> What the task asks
Filter the rows below down to the lines containing the word "chart", copying each such line in full.

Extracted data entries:
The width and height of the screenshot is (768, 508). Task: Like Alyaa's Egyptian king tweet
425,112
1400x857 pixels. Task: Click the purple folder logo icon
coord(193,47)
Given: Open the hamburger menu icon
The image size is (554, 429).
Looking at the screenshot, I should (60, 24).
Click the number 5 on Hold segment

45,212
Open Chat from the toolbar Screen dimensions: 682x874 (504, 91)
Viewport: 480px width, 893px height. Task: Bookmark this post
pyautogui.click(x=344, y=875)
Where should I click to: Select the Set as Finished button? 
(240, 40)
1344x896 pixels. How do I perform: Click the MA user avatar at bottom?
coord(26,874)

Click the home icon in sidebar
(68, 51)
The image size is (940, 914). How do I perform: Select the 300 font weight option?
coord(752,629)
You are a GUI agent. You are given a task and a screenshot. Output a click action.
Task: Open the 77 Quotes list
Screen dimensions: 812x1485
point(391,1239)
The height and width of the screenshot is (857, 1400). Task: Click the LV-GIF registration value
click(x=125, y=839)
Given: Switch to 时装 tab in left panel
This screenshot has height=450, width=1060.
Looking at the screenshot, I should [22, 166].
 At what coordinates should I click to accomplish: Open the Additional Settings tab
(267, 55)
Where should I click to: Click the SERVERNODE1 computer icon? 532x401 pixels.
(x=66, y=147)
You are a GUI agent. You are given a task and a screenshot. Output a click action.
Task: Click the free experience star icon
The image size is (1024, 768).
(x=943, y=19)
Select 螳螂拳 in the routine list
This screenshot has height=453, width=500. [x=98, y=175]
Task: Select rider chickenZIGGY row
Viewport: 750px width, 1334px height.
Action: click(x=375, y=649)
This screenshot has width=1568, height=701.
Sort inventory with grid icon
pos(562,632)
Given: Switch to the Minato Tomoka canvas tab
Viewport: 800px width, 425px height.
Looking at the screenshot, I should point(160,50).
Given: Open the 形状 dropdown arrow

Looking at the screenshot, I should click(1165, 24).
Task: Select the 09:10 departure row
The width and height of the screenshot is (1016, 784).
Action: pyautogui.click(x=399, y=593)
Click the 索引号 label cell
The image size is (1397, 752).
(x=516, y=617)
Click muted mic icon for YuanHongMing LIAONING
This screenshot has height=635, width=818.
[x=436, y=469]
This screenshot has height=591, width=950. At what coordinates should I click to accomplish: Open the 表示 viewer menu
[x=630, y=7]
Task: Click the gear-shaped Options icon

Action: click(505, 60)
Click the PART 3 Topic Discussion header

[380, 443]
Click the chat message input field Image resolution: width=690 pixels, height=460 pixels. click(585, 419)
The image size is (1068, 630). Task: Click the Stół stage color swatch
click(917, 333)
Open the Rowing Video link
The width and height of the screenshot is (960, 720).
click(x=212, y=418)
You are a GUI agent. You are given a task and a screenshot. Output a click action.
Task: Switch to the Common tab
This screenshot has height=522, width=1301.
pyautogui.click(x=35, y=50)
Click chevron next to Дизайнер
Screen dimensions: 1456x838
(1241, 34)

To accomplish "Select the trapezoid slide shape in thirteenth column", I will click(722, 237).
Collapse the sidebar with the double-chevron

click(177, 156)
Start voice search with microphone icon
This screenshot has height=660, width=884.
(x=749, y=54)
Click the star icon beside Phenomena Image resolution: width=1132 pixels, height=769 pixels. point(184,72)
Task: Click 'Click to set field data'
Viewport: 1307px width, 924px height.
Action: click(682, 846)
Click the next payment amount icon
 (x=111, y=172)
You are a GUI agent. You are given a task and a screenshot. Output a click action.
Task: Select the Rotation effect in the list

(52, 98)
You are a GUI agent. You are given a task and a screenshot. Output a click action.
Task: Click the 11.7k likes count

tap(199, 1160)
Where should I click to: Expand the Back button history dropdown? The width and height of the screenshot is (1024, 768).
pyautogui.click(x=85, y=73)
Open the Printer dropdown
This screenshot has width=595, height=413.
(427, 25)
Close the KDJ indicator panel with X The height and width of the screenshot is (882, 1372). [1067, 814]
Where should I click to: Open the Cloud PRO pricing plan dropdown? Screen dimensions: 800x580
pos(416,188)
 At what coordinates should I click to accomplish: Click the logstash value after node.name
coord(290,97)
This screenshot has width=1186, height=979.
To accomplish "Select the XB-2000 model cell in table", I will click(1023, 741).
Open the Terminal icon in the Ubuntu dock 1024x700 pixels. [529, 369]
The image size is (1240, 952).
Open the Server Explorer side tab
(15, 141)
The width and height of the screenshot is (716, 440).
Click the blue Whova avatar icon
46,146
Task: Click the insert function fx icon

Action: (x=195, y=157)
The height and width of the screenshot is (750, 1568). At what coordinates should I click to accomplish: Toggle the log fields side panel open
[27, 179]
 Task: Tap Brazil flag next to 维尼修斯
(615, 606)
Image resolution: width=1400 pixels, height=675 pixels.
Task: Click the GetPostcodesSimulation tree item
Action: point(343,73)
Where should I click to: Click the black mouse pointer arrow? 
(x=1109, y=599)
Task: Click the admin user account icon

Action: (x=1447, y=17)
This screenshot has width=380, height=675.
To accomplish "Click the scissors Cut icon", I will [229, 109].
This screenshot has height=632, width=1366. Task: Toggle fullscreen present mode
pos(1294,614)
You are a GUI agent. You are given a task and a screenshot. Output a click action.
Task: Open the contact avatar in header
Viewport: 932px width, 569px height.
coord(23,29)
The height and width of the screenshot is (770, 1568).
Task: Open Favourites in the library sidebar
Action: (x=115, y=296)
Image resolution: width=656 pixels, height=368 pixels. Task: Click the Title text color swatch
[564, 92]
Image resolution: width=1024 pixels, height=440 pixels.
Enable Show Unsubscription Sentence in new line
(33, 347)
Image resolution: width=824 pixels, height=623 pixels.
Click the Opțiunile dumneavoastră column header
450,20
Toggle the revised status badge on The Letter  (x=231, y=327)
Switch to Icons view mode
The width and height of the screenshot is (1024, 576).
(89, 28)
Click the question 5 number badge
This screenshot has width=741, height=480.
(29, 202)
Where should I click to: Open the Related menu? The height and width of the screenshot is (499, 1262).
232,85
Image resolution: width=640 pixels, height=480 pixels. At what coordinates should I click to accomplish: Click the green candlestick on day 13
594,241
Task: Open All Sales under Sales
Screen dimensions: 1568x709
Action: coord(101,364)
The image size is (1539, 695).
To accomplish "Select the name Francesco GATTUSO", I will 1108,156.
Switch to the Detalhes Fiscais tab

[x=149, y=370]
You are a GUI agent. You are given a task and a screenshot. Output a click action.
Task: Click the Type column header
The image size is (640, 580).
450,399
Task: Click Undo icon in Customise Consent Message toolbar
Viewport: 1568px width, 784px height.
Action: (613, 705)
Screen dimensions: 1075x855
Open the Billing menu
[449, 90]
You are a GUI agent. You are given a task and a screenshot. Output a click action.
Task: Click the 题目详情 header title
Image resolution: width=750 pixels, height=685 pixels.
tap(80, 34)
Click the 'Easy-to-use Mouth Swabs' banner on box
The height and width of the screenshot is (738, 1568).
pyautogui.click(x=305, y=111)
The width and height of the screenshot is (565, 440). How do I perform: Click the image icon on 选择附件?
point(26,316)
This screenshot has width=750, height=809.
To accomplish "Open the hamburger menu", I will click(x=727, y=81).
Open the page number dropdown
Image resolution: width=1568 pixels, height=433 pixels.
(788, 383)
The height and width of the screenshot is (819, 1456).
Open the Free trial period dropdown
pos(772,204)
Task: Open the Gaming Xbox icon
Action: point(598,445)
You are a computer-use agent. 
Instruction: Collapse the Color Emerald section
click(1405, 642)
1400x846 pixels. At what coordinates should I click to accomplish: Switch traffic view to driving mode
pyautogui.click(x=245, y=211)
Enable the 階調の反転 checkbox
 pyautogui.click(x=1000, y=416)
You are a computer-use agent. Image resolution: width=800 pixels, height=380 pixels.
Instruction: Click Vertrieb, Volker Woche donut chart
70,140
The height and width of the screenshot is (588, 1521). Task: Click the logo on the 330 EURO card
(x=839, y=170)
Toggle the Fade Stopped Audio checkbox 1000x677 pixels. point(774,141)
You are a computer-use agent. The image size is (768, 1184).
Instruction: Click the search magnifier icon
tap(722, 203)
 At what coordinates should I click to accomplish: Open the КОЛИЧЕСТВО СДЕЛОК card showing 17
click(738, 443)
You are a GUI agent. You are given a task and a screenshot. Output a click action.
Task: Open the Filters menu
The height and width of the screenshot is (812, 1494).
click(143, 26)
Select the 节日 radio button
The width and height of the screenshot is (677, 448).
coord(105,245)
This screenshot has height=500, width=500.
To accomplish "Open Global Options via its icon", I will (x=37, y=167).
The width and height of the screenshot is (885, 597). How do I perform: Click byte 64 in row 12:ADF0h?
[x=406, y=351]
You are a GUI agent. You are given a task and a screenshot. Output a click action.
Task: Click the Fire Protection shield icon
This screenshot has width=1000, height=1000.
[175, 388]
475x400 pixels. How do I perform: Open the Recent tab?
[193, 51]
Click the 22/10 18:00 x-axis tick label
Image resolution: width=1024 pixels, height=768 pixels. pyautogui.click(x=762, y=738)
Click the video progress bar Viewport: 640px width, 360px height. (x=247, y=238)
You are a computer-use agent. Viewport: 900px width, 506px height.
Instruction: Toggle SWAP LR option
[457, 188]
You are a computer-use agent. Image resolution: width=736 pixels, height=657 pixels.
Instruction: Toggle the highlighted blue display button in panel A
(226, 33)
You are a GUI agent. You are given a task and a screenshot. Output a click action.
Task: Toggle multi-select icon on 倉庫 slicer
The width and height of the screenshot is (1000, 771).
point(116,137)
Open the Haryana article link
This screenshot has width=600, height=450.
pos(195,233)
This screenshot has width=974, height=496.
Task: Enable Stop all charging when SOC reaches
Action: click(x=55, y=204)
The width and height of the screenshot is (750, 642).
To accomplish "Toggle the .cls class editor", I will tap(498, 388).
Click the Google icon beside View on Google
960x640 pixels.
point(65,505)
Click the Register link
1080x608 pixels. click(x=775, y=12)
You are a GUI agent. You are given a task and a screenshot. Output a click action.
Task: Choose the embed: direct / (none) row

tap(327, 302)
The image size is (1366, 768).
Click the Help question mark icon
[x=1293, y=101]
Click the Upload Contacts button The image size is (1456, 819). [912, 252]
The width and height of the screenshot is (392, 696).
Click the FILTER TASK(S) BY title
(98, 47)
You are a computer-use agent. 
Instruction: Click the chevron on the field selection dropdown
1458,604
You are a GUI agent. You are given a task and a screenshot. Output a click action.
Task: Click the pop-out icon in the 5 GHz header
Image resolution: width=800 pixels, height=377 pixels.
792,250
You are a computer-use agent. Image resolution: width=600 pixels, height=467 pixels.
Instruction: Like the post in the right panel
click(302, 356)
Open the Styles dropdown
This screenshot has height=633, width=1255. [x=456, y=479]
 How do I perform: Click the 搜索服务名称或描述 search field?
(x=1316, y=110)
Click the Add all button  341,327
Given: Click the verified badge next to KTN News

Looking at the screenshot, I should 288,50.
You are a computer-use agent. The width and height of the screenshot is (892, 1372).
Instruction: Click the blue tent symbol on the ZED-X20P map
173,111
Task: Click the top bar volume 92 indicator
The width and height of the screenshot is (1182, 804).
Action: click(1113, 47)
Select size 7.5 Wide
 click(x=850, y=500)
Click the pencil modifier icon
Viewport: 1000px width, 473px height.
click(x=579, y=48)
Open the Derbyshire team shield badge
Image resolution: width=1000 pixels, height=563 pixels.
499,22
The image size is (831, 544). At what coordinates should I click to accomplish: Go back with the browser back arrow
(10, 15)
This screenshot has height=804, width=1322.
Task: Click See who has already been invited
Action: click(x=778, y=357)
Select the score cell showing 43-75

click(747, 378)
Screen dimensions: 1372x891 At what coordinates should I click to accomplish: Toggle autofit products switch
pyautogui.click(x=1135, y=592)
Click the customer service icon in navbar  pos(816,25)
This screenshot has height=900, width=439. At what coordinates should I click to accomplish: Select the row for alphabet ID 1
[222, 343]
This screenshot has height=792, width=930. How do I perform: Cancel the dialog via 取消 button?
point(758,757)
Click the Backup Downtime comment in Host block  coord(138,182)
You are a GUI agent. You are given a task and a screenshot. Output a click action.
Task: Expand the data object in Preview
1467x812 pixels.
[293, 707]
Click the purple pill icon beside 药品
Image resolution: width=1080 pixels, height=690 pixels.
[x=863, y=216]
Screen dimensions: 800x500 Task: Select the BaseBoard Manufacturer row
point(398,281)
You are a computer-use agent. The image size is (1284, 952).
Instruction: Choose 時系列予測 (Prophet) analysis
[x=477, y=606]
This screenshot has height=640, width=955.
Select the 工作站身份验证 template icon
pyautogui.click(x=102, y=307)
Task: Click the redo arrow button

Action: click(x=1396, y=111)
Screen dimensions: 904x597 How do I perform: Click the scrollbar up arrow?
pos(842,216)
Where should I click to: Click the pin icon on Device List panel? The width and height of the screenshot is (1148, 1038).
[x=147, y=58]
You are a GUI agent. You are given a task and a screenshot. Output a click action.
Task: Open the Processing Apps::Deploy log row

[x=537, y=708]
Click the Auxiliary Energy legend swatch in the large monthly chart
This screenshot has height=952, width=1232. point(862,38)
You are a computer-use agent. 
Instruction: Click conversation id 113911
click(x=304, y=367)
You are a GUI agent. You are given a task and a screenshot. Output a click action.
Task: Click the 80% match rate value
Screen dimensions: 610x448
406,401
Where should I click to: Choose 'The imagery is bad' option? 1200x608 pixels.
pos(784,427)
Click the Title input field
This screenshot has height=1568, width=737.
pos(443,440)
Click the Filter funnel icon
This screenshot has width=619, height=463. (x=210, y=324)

> Task output
Instruction: Click Vertrieb, Volker Woche donut chart
Click the Auxiliary Energy legend swatch in the large monthly chart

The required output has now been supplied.